Partisia Blockchain’s Complete Sharding

Partisia Blockchain’s Complete Sharding

Scalability has been something that architects have been grappling with for many years. In the technology space, being able to scale both vertically (adding capacity) and horizontally (adding instances) has been grappled with in all parts of the technology stack. Do you add more transistors in a CPU or add cores to work together? Do you add more space in a hard drive or add multiple hard drives to work together? Do you build a faster computer, or create a software architecture to use multiple computers in sync?

One thing is for certain however. Scaling vertically has limits. There is only so much CPU, memory, storage you can add to a single system before it runs out of capacity.

Blockchain space is no exception. As adoption grows, so must the ability for a blockchain to handle the additional transaction on chain as a result. And in the blockchain space, we call it TPS (transactions per second) This is a combination of two metrics;

  • Time it takes for a block to be finalized and appended to the chain
  • Number of transactions in a block

Different blockchains use different architectures to try and achieve faster throughput. For finalization, there are things like probabilistic and deterministic finalization. To achieve a higher number of transactions, blockchains have turned to sharding, and added on different rollup technologies like ZK or optimistic roll ups.

What makes Partisia Blockchain different?

To create the fastest blockchain, you have to first look at what can theoretically be achieved for the above two factors. For the finalization time, the fastest is instant.

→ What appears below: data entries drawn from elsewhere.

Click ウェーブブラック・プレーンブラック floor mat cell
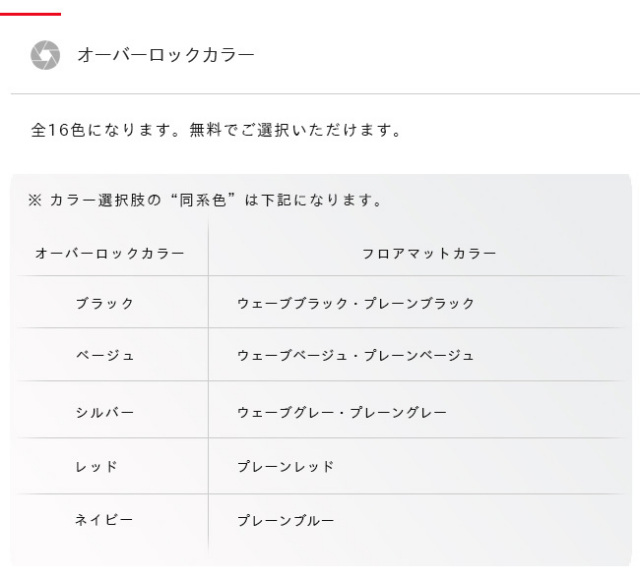The image size is (640, 577). pos(355,303)
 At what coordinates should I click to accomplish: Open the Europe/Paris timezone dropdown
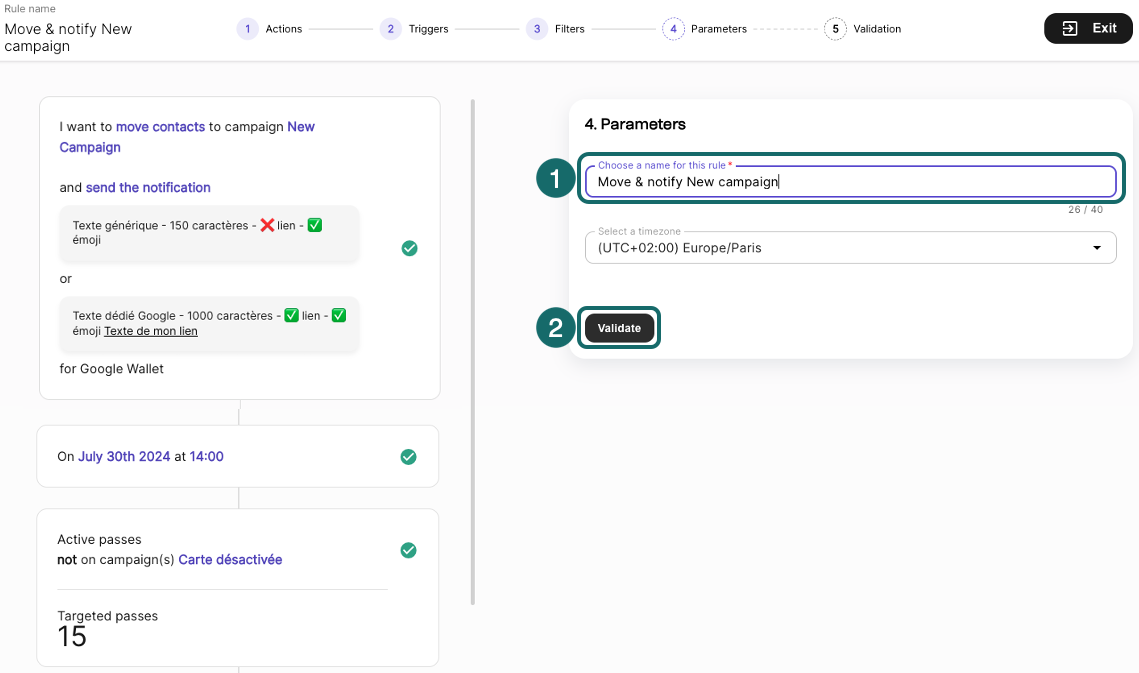(x=850, y=247)
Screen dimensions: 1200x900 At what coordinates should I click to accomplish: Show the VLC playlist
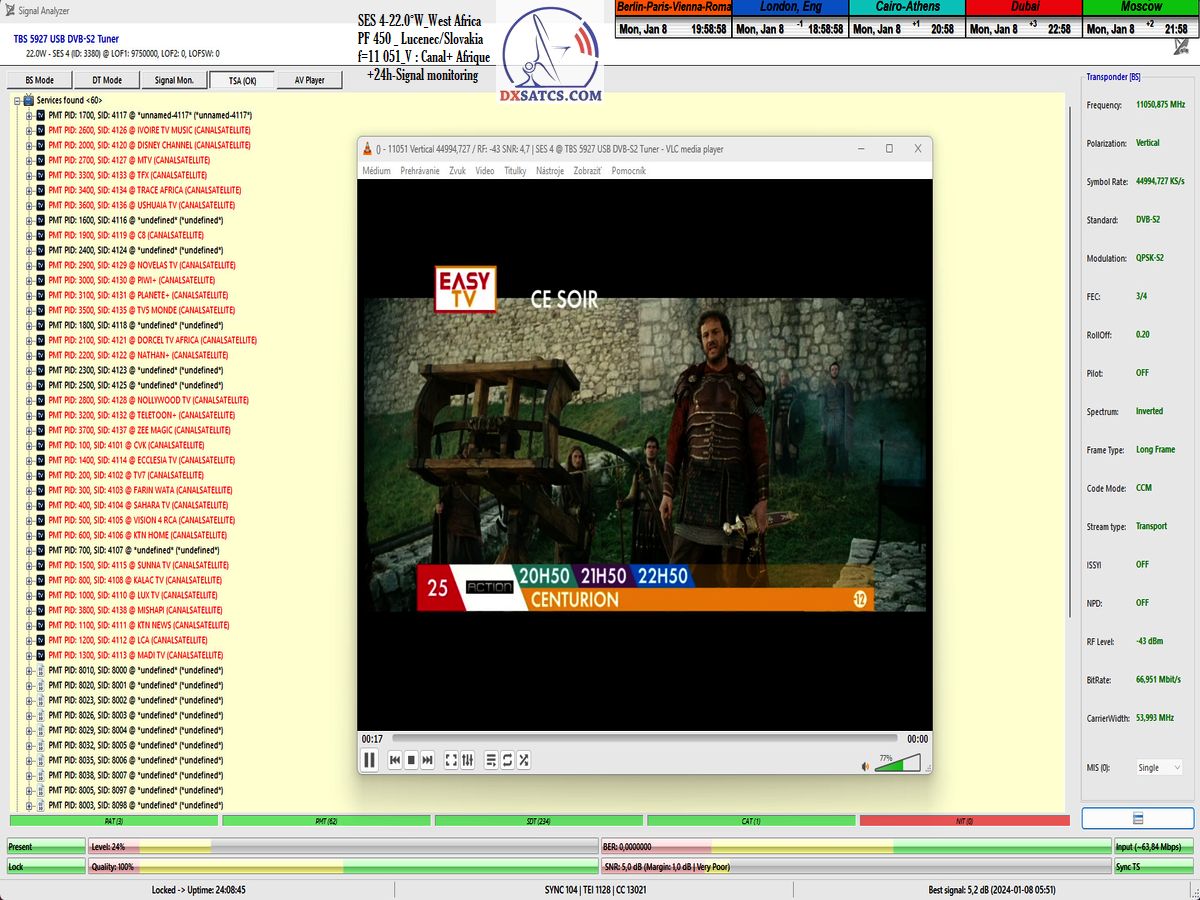point(491,761)
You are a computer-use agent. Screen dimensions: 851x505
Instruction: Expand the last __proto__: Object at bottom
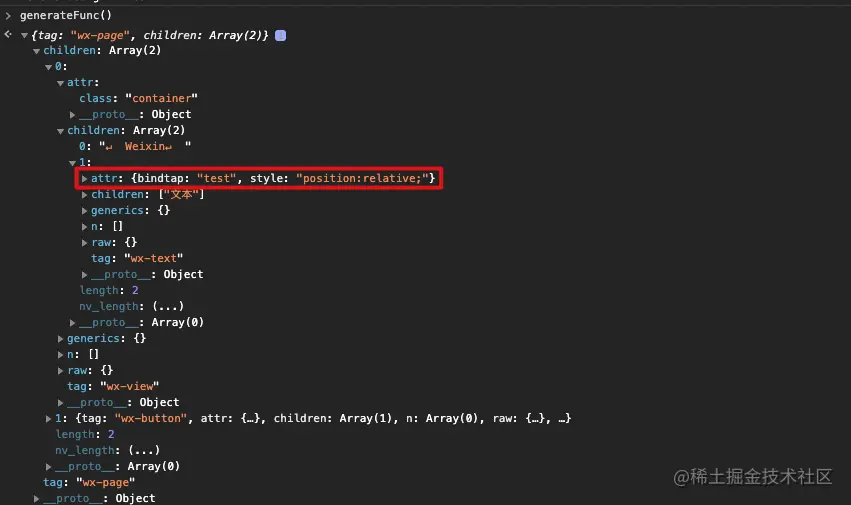click(x=37, y=498)
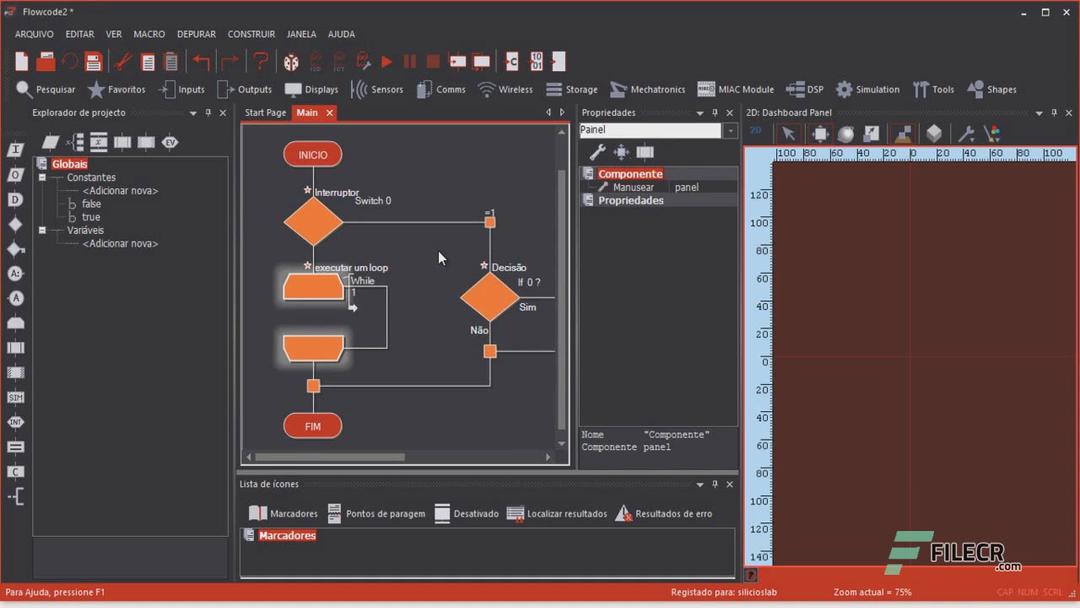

As soon as the block is created, you want it to be finalized as fast as possible. For the number of transactions in a block, you want to be able to put the number of transactions in a blockchain can handle to be as much as possible. The more transactions you can process at the same time, the faster your chain will be. And all of this needs to be done in a secure manner. So how does Partisia Blockchain handle these two challenges?

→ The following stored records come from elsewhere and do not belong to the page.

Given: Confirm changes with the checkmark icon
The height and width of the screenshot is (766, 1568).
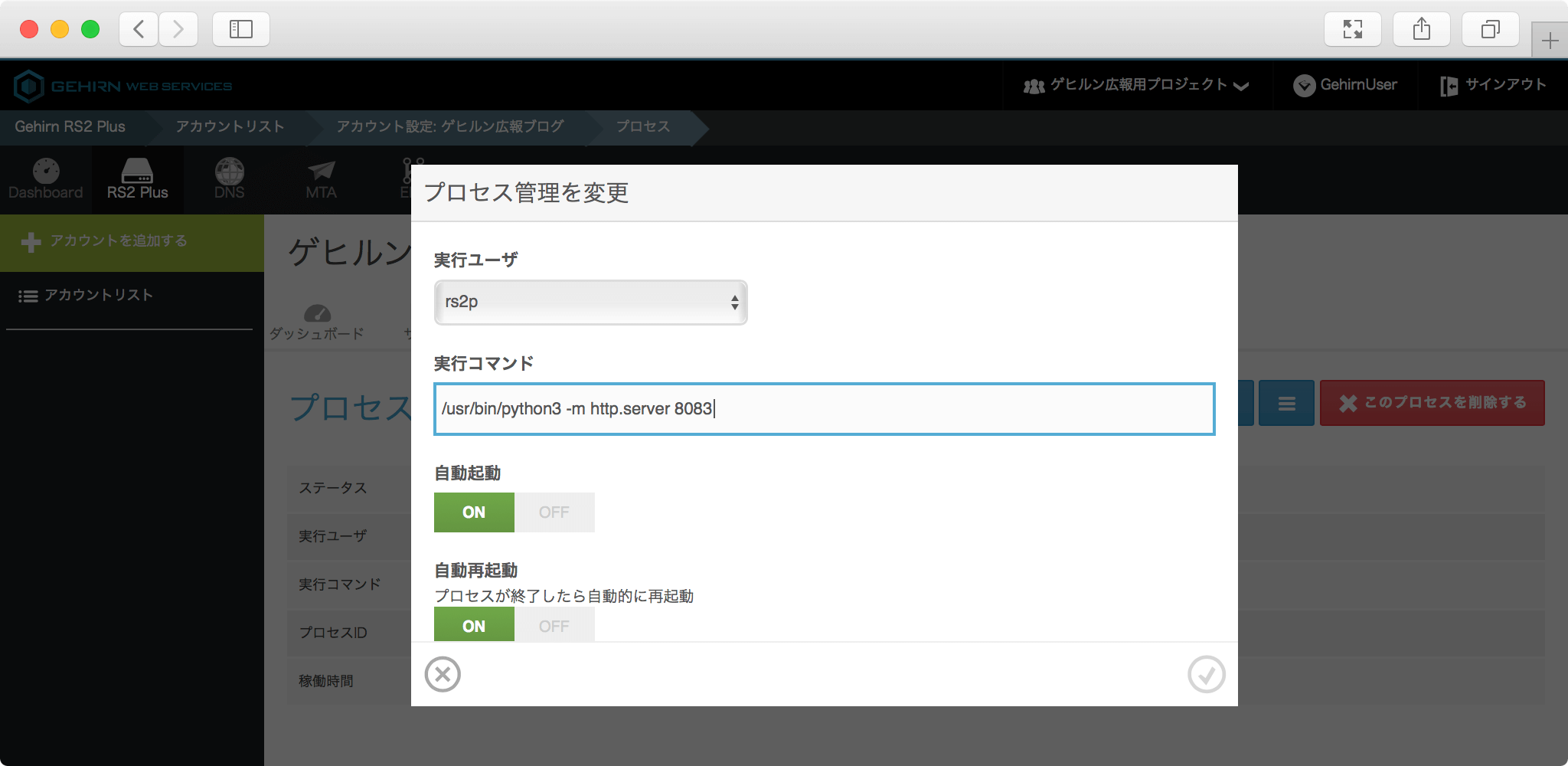Looking at the screenshot, I should pyautogui.click(x=1206, y=674).
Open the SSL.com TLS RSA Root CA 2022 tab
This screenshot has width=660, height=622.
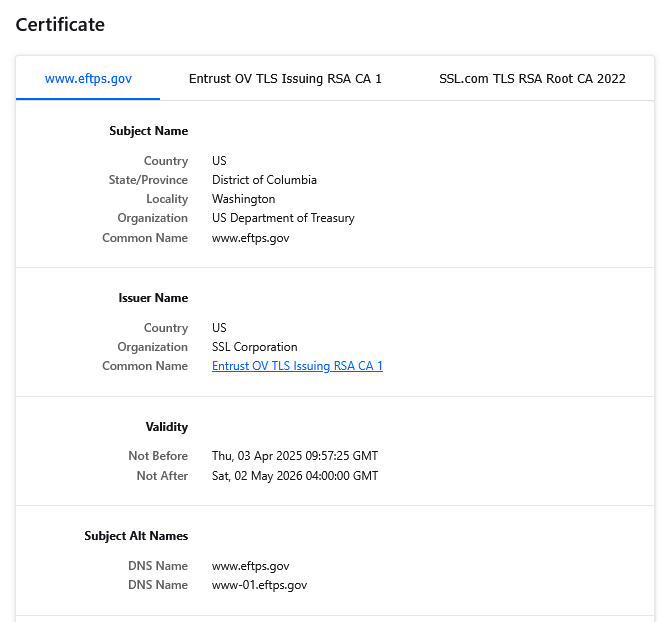532,79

PBC’s “Speed of light” finalization

For finalization, PBC has implemented a unique consensus model that consists of three parts.

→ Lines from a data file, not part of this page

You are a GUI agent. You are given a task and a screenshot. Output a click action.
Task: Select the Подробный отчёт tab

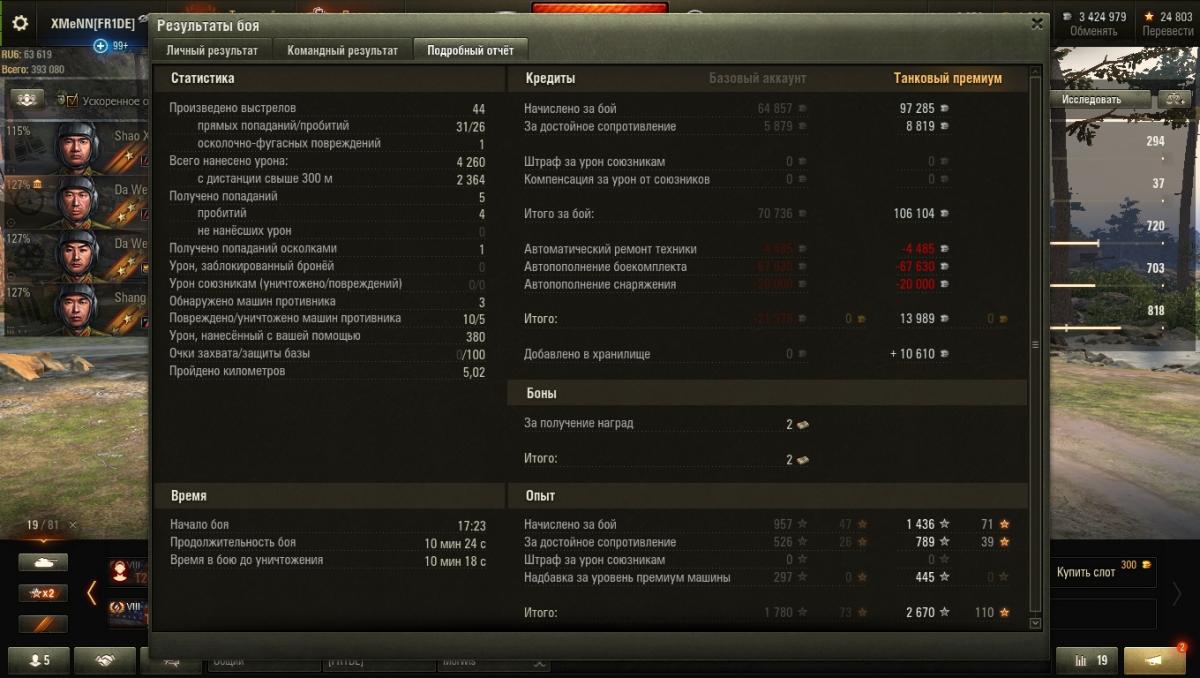[471, 50]
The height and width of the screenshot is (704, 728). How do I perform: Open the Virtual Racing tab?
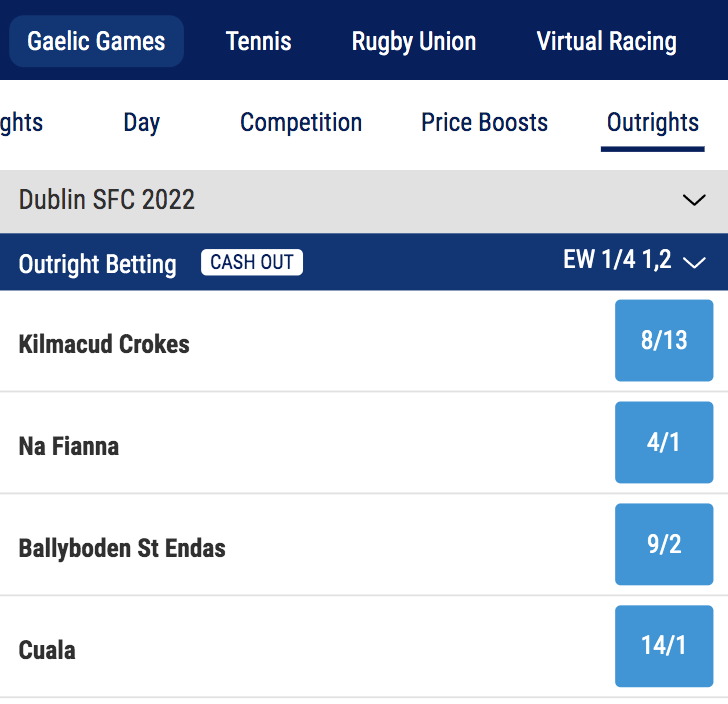[x=606, y=41]
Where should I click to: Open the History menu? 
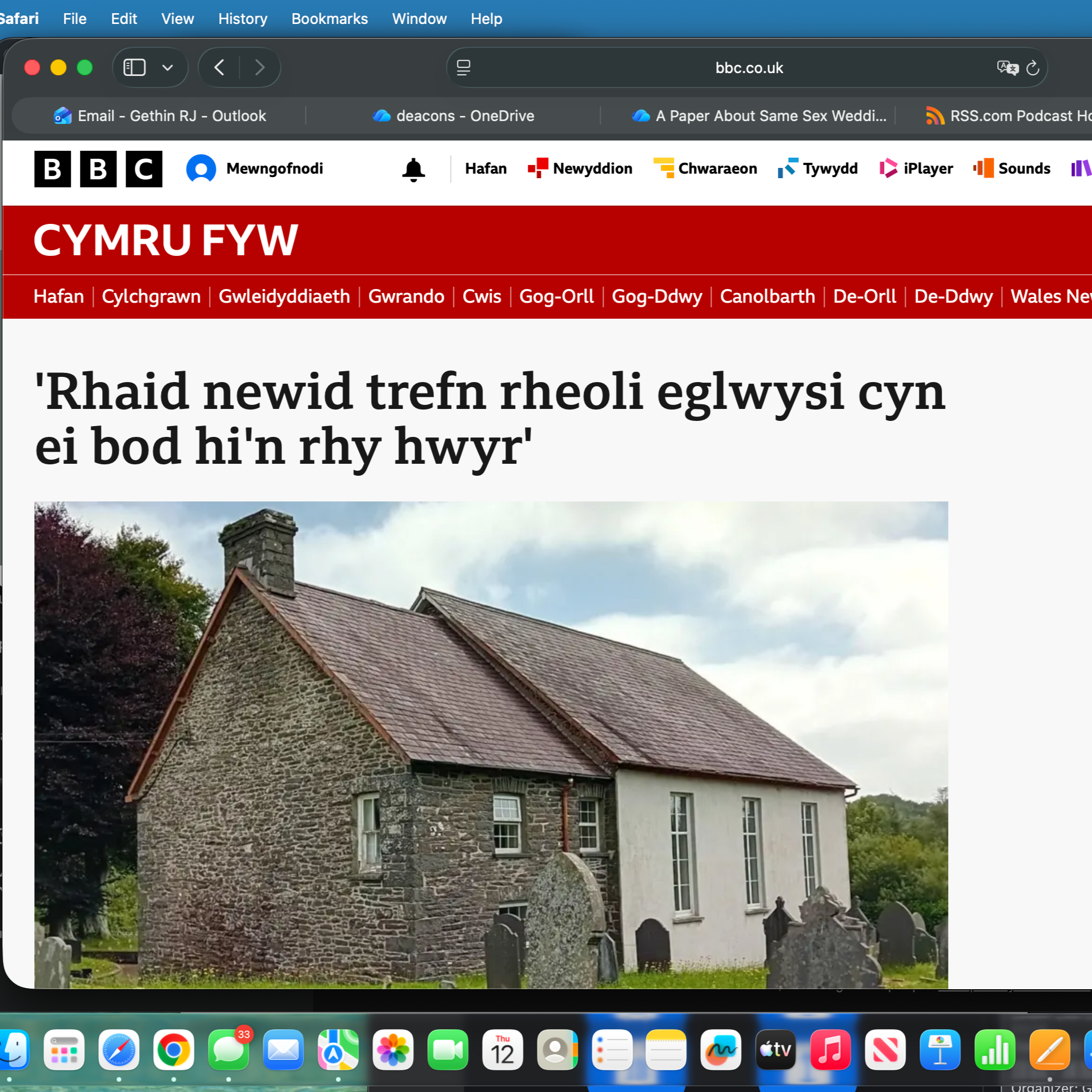(242, 19)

  • Proof-of-Verification (PoV): Ensure that the signed blocks came from validators who actually executed all transactions included in the new blocks. In other words, a PoV is a guarantee that a validator personally verified the content of a block.
  • FastTrack consensus: A rapid consensus process with pure finalization.
  • An incentive scheme that incentivizes propagation and connectivity in the P2P network.

This unique finalization model allows for blocks to be created and finalized in real time with the only limit being the time it takes for the verification signatures to propagate throughout the network. (More info in PBC’s yellow paper section 3.1)

PBC’s “complete sharding”

While the term “sharding” has been popularized by blockchain, its actually a term that was coined back in the 1990s, by an online video game company, of all places. During the initial popularization of MMORPG (massively multiplayer online role-playing games) the company building the game Ultima Online ran into a scalability problem. To solve the problem of scaling out huge worlds for hundreds of thousands of users to interact with, they came up with a database scaling architecture and coined it “Sharding” This sharding architecture caught on and is now actively being used by many different database products, including MySQL, Oracle DB and MSSQL.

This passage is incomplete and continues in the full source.